The following description is intended as a summary of our certificate of incorporation and our bylaws, each of which will become effective upon completion of the Corporate Conversion and the closing of this offering and which are filed as exhibits to the registration statement of which this prospectus forms a part, and to the applicable provisions of the Delaware General Corporation Law. The description of our common stock and preferred stock reflects the completion of the Corporate Conversion.

Upon completion of this offering, the authorized capital stock of Riley Exploration Permian, Inc. will consist of 125,000,000 shares of common stock, $0.01 par value per share, of which             shares will be issued and outstanding (             shares if the underwriters’ option to purchase additional                  shares of common stock is exercised in full), and 50,000,000 shares of preferred stock, $0.01 par value per share, of which no shares will be issued and outstanding upon completion of this offering.

**Excerpted data:**
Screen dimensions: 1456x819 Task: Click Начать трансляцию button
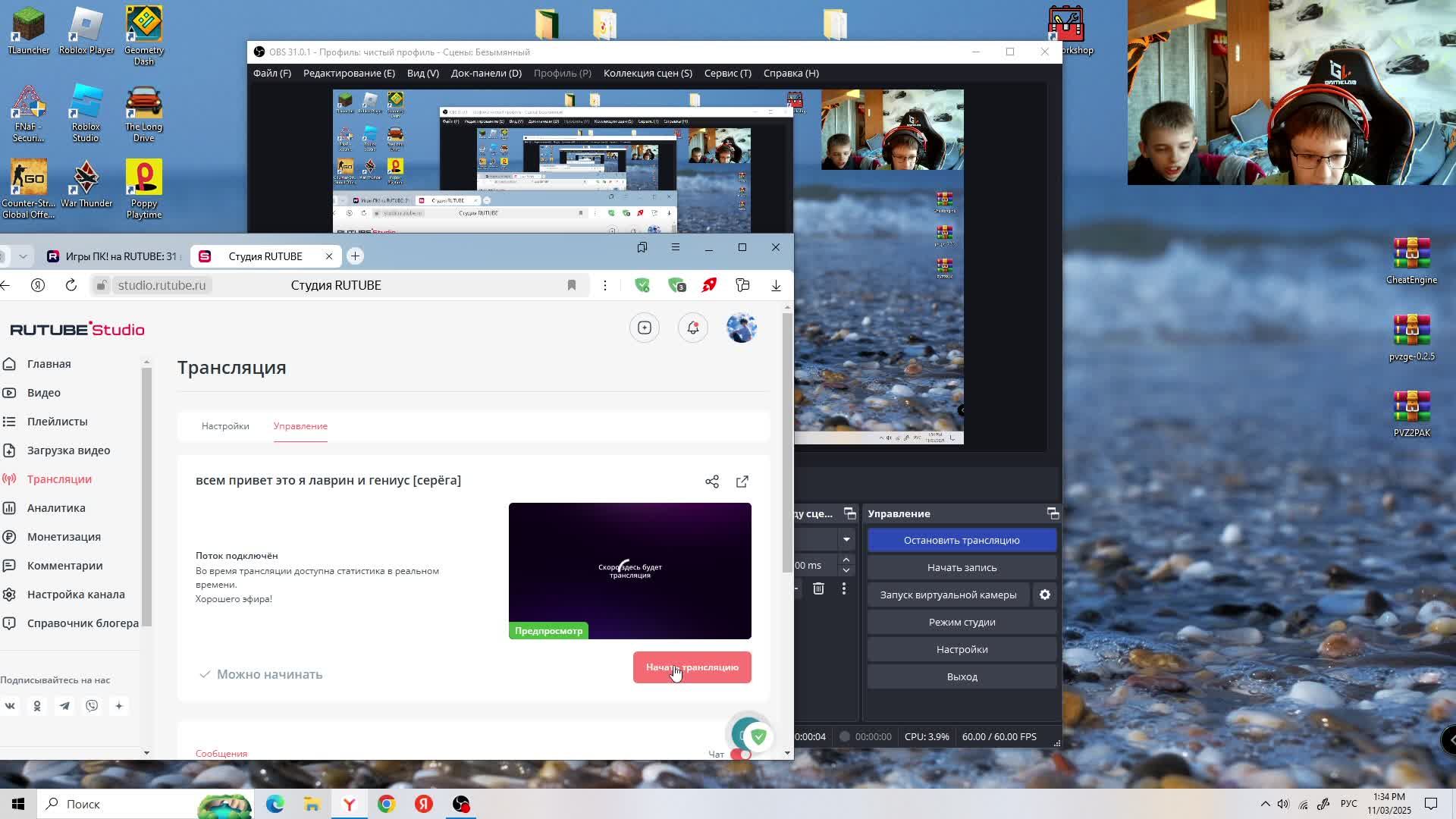coord(692,667)
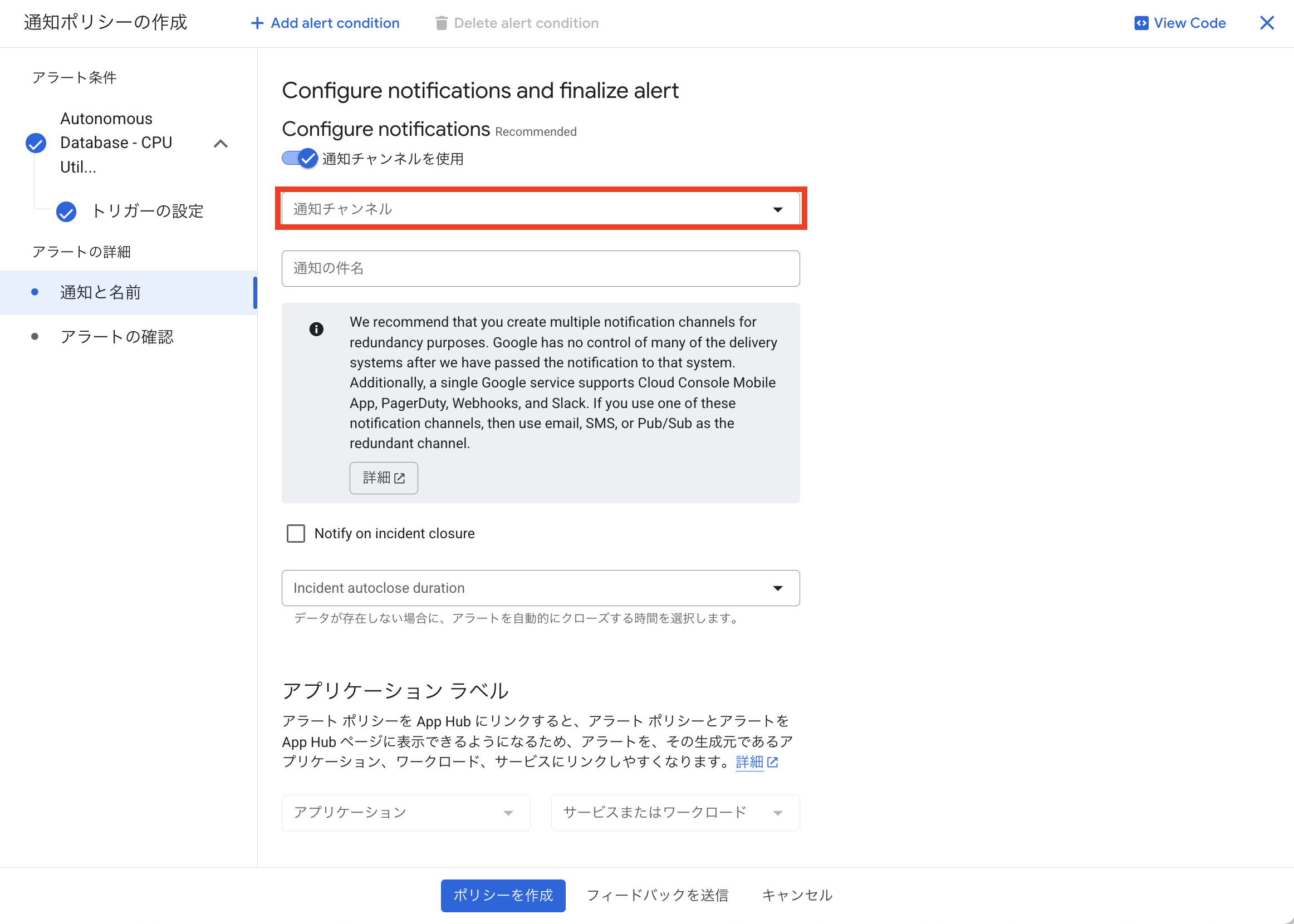Click the info icon in the recommendation banner
The image size is (1294, 924).
pos(316,328)
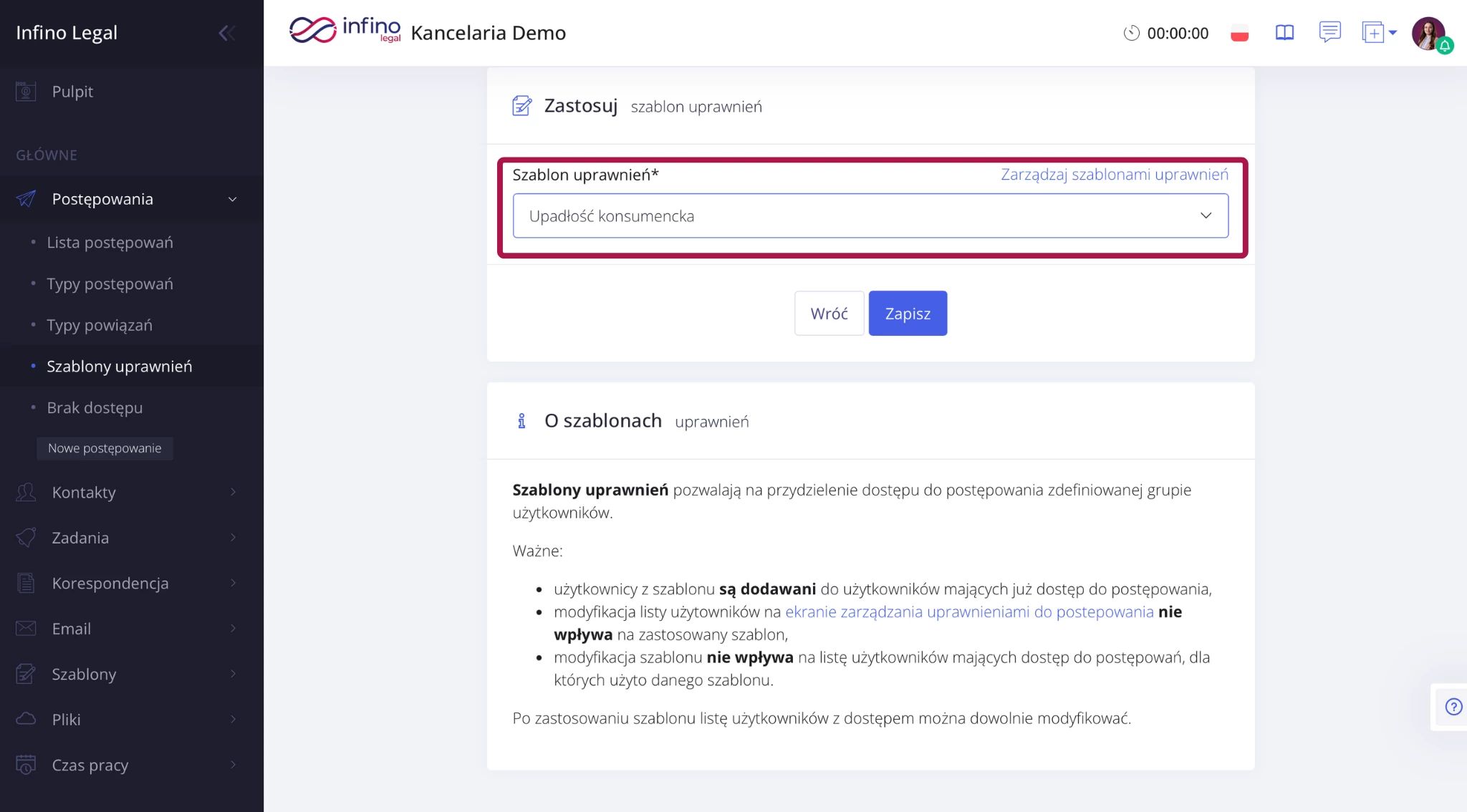
Task: Click the Zapisz button
Action: click(x=908, y=314)
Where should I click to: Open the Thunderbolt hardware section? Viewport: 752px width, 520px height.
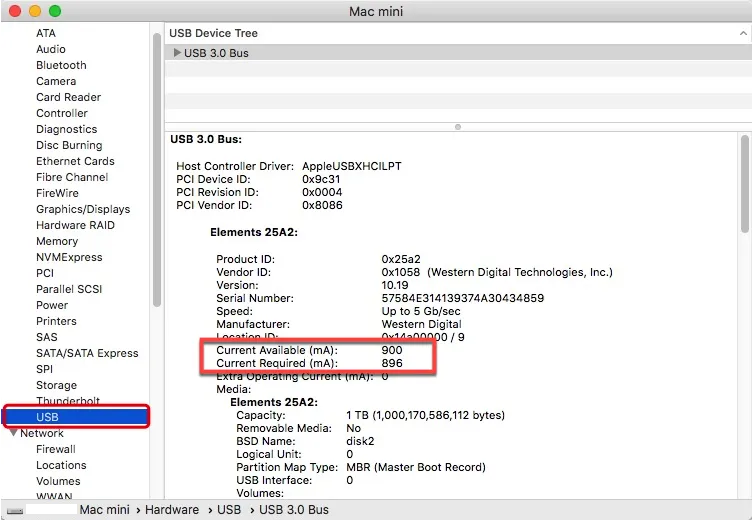coord(68,401)
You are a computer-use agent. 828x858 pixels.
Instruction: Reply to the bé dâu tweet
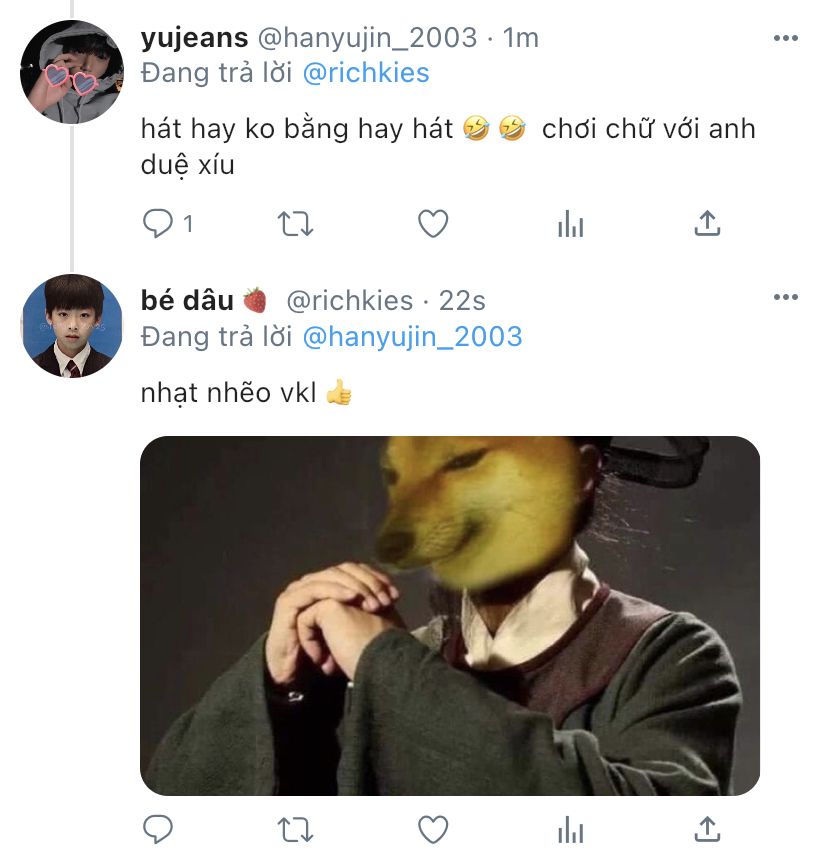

**Work to do:**
How would you translate this sentence from the capital stock description into Spanish: "The description of our common stock and preferred stock reflects the completion of the Corporate Conversion."

**Written response:**
La descripción de nuestras acciones ordinarias y acciones preferentes refleja la finalización de la Conversión Corporativa.